**Brief:** Continue the history of the 1907 Sacramento Valley flood given below, starting after its final sentence.

It was the 19th of March 1907, and newspapers all over the Sacramento Valley were dark with screaming headlines: flood, torrential flood to heights never known before! Out of the mountains huge outflows were pouring onto the Valley floor such as no one had experienced, save the few who could remember the storied inundation of 1861–1862 almost half a century in the past. The mid-valley region from Marysville to Colusa, like the Valley as a whole, was devastated. The Feather River, which was raging out of the mountains at Oroville and flowing down-valley in a gigantic torrent, rose over its embankments at Hamilton Bend, several miles downstream from Oroville, to send a great arm of surplus floodwaters bursting entirely out of the Feather’s watershed and running southwesterly across Butte Basin, north of Sutter Buttes, to rush into the Sacramento River above and below Colusa, overwhelming local levees. Even so, below Hamilton Bend the Feather still had too much water in its channel for the levees to contain, and six miles above Yuba City it over-topped them again, flowing a foot and a half deep over the District 9 embankment. Four miles further and it made another escape from its channel, at the Starr place, while on the following day the river broke through the levees below Yuba City, at Shanghai Bend, the countryside for many miles around being swiftly flooded. On the Marysville side of the Feather worried townspeople watched the swollen Feather hurrying by, and men labored frantically, hour after hour, to shore up weak places. Upstream, at the U.S. Army Corps of Engineers project on the Yuba, where the California Debris Commission had built a concrete barrier 1200 feet long across the river’s bed to hold back mining debris, the entire south half of the barrier was gone, unable to bear the “awful force of the rushing waters.”
By this time the U.S. Geological Survey had been long enough at work in the Valley to establish a datum reference line, its gauges were in place on the rivers to measure the great flood of 1907, and out of them came astonishing news. The Dabney Commission had scoffed at Manson and Grunsky’s estimate of 300,000 cubic feet per second as the most the Sacramento, in extreme peak flow, would produce, but in March 1907, the government’s observers found that a monster flow of 600,000 cubic feet per second had poured out of the Sacramento’s mouth into Suisun Bay. (Two years later, in 1909, the Sacramento would produce another gigantic flood of almost exactly the same magnitude as in 1907.) If anyone still clung to the Dabney Report’s principles, they would have to accept levees (below the juncture of the Feather and the Sacramento) expanded not simply to 1200 feet apart, from the existing 600, but to as much as 3000. A single channel more than a half-mile wide down through the center of the Valley? The prospect was absurd. Once again the engineers had been seriously wrong. Had the monster floods of 1907 and 1909 not come along so soon after the Dabney report had been presented, millions of dollars would probably have been wasted in the construction of its recommended works, and the Valley would have been in a far worsened situation with a massive and nonfunctional project in place.
In June 1907, therefore, the first step taken by the CDC (within four months of Captain Jackson’s arrival) in its new activist role was to send a request to Congress for $400,000, to be matched by the state of California, to buy two mammoth dredges. They would undertake a major widening of the mouth of the Sacramento, by means of a large cut across Horseshoe Bend, to accommodate an outflow of 600,000 cubic feet per second.

**Data section:**
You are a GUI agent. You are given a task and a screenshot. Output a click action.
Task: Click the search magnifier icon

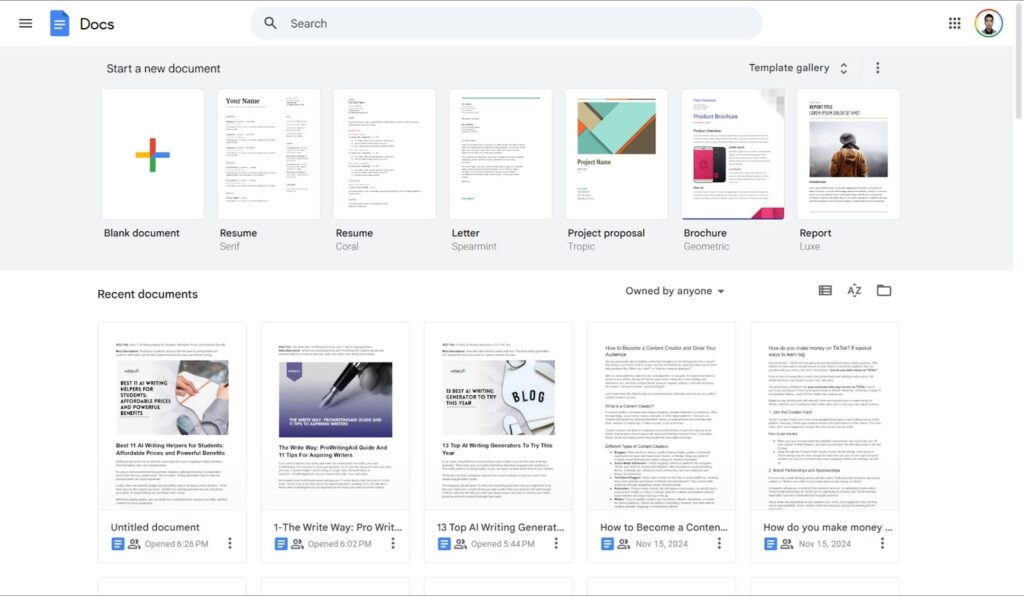271,23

**Output:**
They had an enormous task before them, digging out a wide curving channel from above Rio Vista to Collinsville. It is traditionally said that this cut removed more soil than that excavated to create the Panama Canal. This is shown in the fact that eleven years later, in 1924, the dredges had only succeeded in opening the Sacramento’s mouth sufficiently to allow an outflow of 400,000 second-feet.
Jackson broke decisively with Corps dogma and came down squarely for a bypass plan.
The Jackson Report was still a strongly navigation-centered plan. These were the years when a nationwide enthusiasm for river navigation, as competition to the railroads, had seized the country,
Jackson called for keeping a heavy flow within the Sacramento’s main channel by means of high, strong levees not too far apart. This would induce scour and maintain an excellent navigable channel. At the same time the river’s excess waters, which to this point had generally broken through levees to spread widely in the basins, would be made to overflow in a controlled way through weirs.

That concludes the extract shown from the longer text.